MYST-mediated epigenetic regulation determines the adaptive artemisinin-resistant in Plasmodium falciparum [ChIP-Seq]

To investigate the artemisinin resistance mechanism, we conducted a systematical evaluation of histone acetyltransferase expression in 45 cloned P. falciparum parasites and 30 wild-type field isolates. Remarkably, PfMYST, a member of the histone acetyltransferase MYST family, emerged as the sole candidate significantly associated with prolonged ring-survive of parasites. CHIP-seq analysis revealed PfMYST’s pivotal role in mediating histone modifications, particularly in H4K5ac and H4K8ac, within the P. falciparum genome. Through single-cell RNA sequence and conditional knockdown approaches, we identified and functionally validated PfMYST-targeted genes contributing to Plasmodium’s adaptive artemisinin resistance. We generated transgenic parasite lines tagged with HA and GFP (PfMYST-HA_GFP) in 3D7 stain using the CRISPR-Cas9 technique. To explore changes in histone acetylation upon PfMYST knockdown, we conducted a series of chromatin immunoprecipitation and high-throughput sequencing (ChIP-seq) assays targeting PfMYST, H4K5ac, H4K8ac, H4K12ac, and H4K16ac in both ring-stage and schizont-stage of PfMYST-HA_GFP and PfMYST-Ribo (PfMYST-off and wild type clones) respectively.

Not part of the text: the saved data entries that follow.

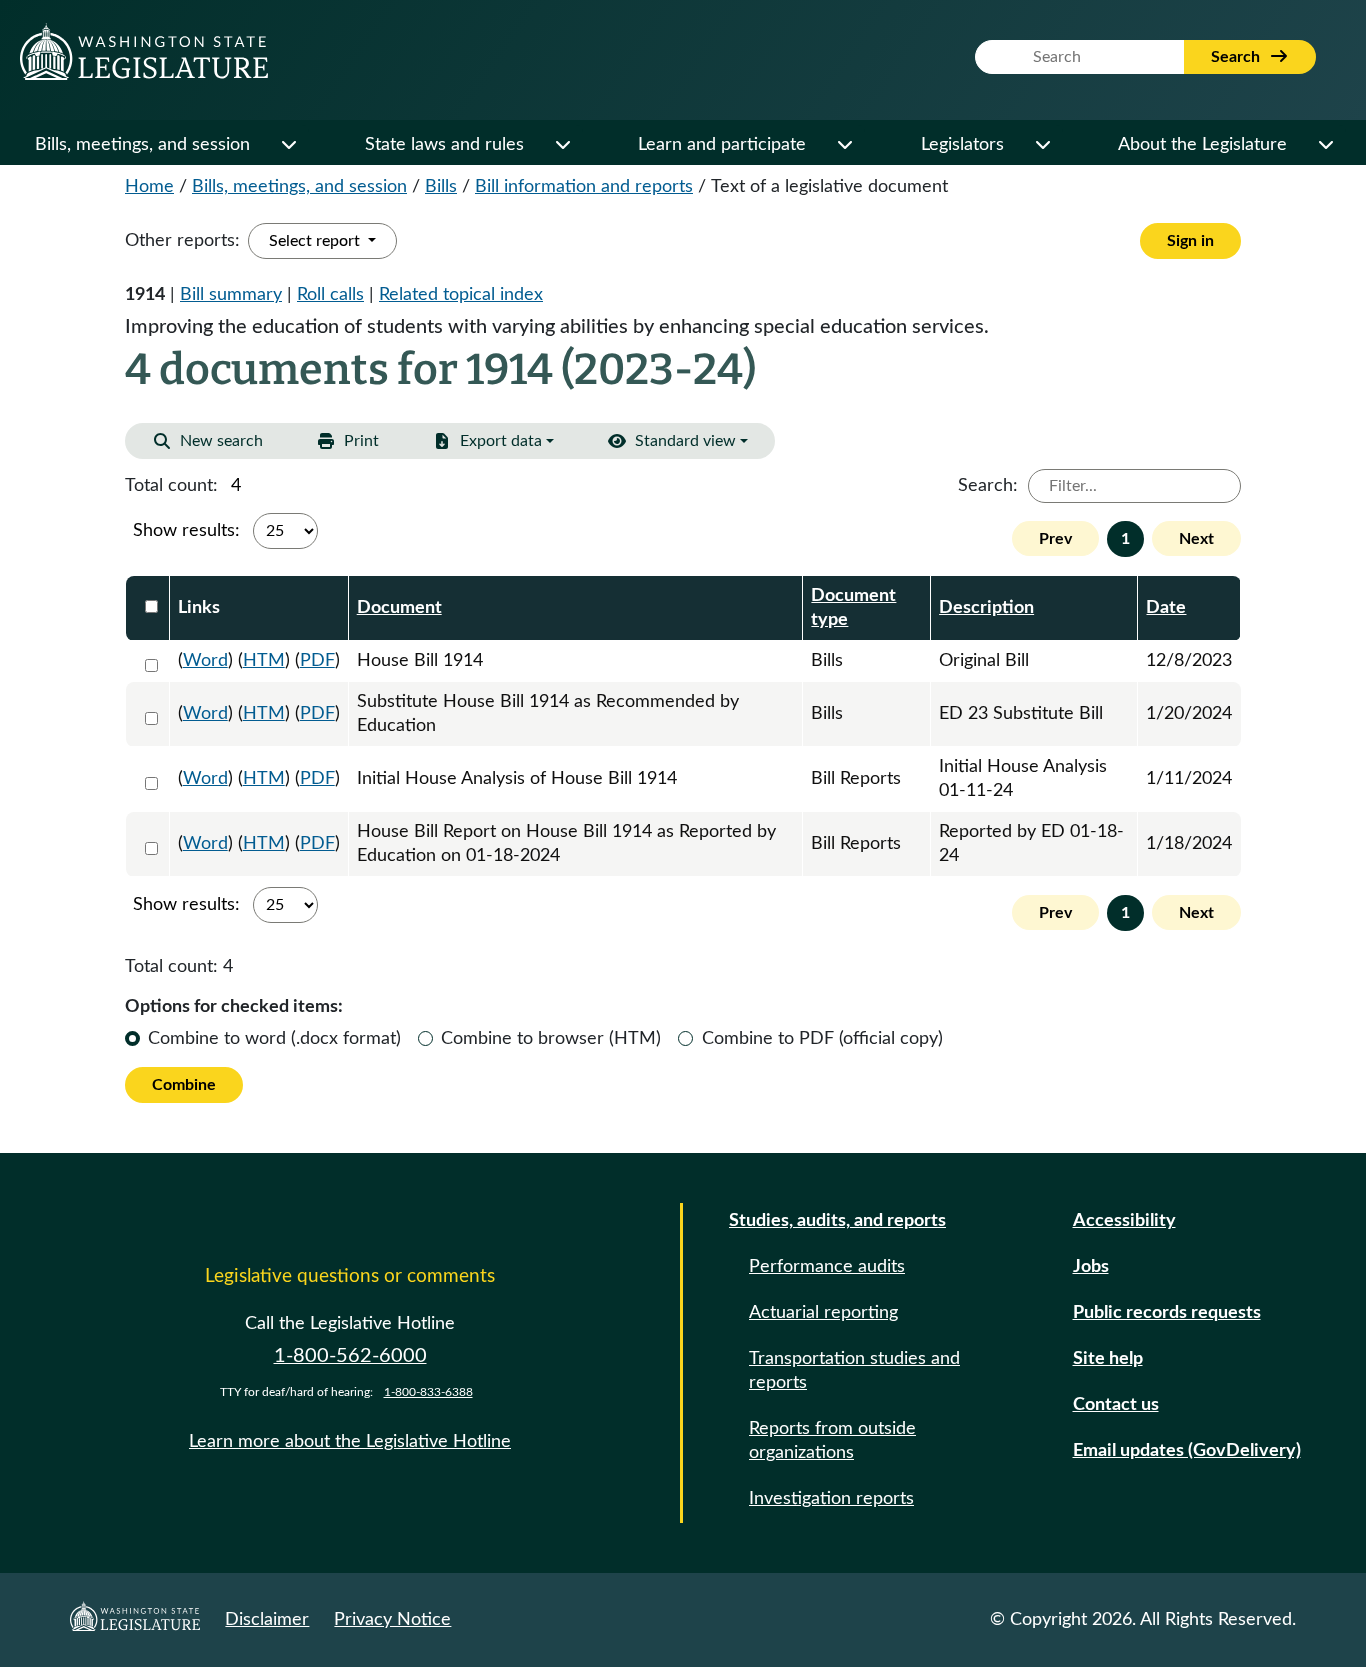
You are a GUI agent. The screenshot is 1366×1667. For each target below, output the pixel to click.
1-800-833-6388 (428, 1392)
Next (1196, 539)
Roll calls (330, 295)
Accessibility (1124, 1221)
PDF (317, 661)
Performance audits (827, 1267)
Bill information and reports (584, 187)
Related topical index (461, 295)
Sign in (1190, 241)
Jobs (1091, 1267)
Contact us (1116, 1405)
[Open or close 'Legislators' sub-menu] (1042, 145)
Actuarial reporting (823, 1313)
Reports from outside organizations (832, 1441)
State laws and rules (444, 145)
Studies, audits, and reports (837, 1221)
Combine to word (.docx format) (274, 1039)
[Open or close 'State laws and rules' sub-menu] (562, 145)
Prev (1055, 539)
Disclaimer (267, 1620)
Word (205, 661)
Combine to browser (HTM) (551, 1039)
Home (149, 187)
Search (1237, 57)
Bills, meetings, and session (142, 145)
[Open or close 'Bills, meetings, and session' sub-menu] (288, 145)
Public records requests (1167, 1313)
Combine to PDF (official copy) (822, 1039)
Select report (316, 241)
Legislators (962, 145)
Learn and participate (722, 145)
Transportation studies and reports (854, 1371)
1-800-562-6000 (350, 1356)
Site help (1108, 1359)
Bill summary (231, 295)
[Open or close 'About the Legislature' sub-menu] (1325, 145)
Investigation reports (831, 1499)
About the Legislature (1202, 145)
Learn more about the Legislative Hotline (350, 1442)
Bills (441, 187)
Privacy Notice (392, 1620)
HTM (264, 661)
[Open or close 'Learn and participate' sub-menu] (844, 145)
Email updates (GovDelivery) (1187, 1451)
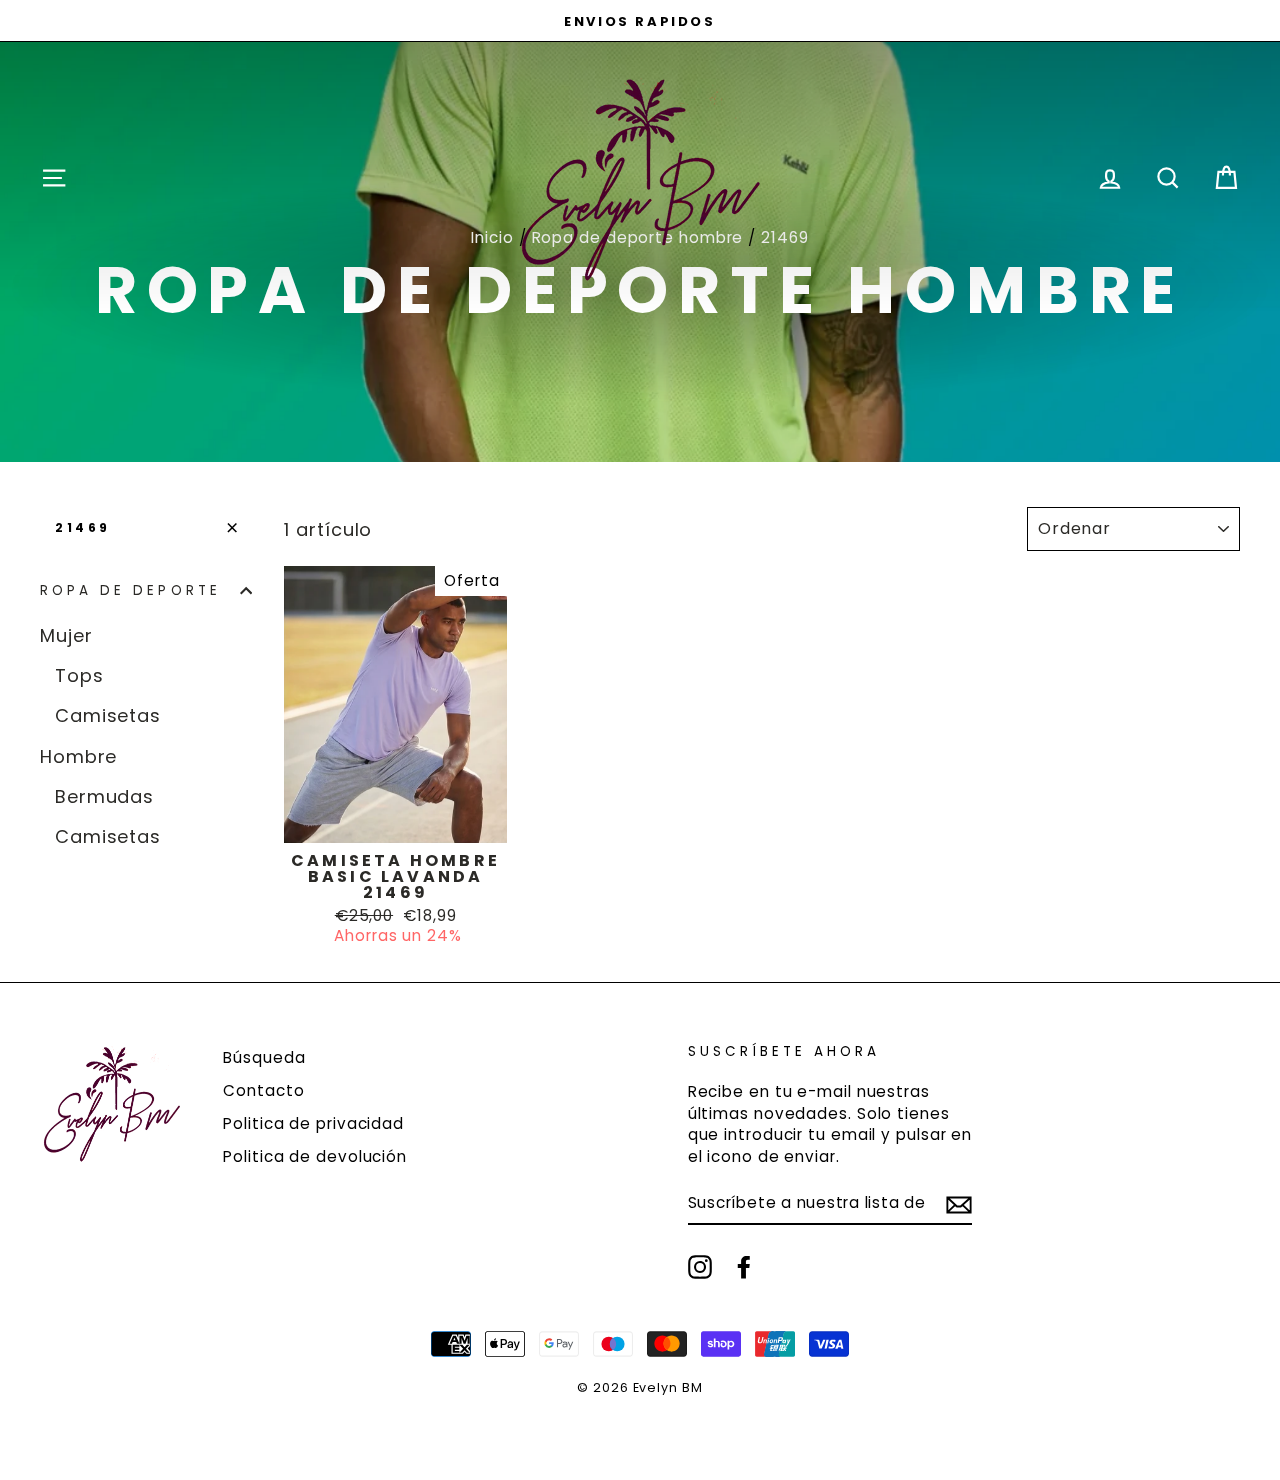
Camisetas (108, 715)
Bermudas (104, 796)
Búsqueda (264, 1057)
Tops (79, 675)
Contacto (263, 1090)
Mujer (66, 635)
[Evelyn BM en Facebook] (744, 1267)
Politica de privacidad (313, 1123)
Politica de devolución (315, 1156)
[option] (640, 20)
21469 (83, 527)
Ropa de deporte (130, 590)
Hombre (78, 756)
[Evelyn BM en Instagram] (700, 1267)
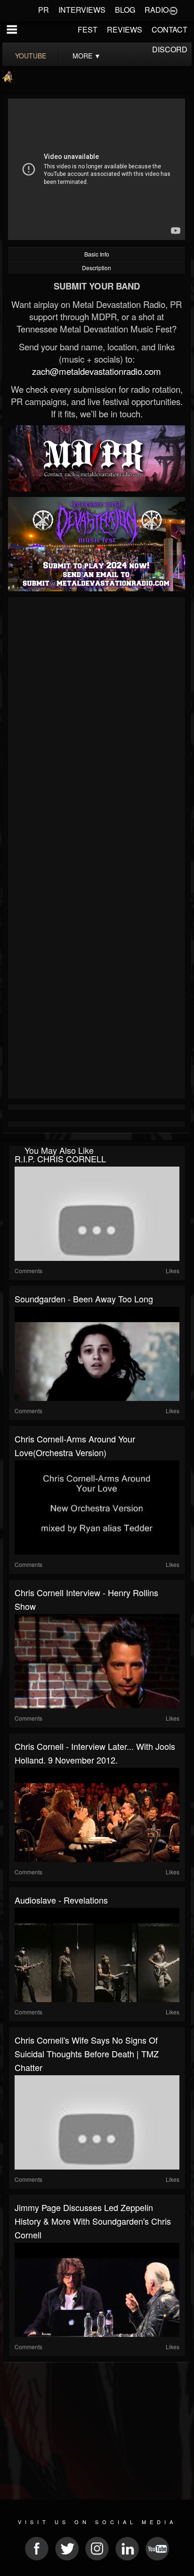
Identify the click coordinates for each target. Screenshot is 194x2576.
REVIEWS (124, 29)
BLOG (125, 9)
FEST (87, 29)
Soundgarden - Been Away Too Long (84, 1298)
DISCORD (169, 49)
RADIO (157, 9)
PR (43, 9)
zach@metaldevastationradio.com (96, 371)
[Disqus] (96, 726)
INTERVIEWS (81, 9)
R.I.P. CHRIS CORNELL (60, 1158)
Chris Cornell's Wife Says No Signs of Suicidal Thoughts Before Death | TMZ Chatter (87, 2053)
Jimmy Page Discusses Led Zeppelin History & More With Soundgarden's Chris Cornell (93, 2221)
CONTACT (169, 29)
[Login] (173, 10)
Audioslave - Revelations (61, 1900)
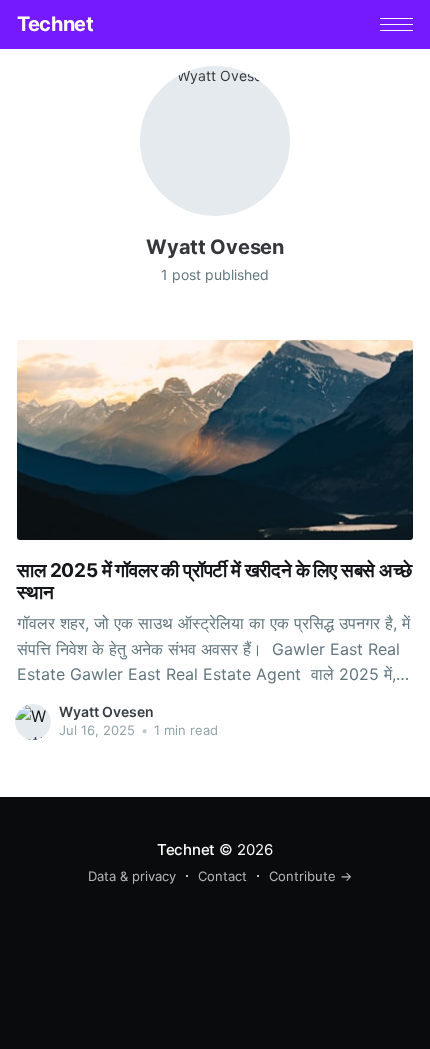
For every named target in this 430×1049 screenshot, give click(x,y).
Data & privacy (132, 876)
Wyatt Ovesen (106, 711)
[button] (396, 24)
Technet (55, 24)
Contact (222, 876)
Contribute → (310, 876)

为探究青蒿素抗性（artemisinin resistance）的作用机制，我们对45株克隆化恶性疟原虫（Plasmodium falciparum, P. falciparum）寄生虫与30株野生型野外分离株的组蛋白乙酰转移酶（histone acetyltransferase）表达水平开展了系统性评价。值得注意的是，组蛋白乙酰转移酶MYST家族成员PfMYST成为唯一与寄生虫环期存活时间延长显著相关的候选基因。染色质免疫共沉淀测序（chromatin immunoprecipitation sequencing, ChIP-seq）分析揭示了PfMYST在介导恶性疟原虫基因组组蛋白修饰中的关键作用，尤其对H4K5ac与H4K8ac修饰的调控尤为显著。通过单细胞RNA测序与条件性敲低技术，我们筛选并功能验证了参与疟原虫适应性青蒿素抗性的PfMYST靶基因。我们利用CRISPR-Cas9技术在3D7菌株中构建了带有血凝素（hemagglutinin, HA）与绿色荧光蛋白（green fluorescent protein, GFP）标签的转基因寄生虫株PfMYST-HA_GFP。为探究PfMYST敲低后组蛋白乙酰化水平的变化，我们分别在环期与裂殖体期的PfMYST-HA_GFP与PfMYST-Ribo株（包含PfMYST敲低克隆与野生型克隆）中开展了一系列针对PfMYST、H4K5ac、H4K8ac、H4K12ac及H4K16ac的染色质免疫共沉淀高通量测序（ChIP-seq）实验。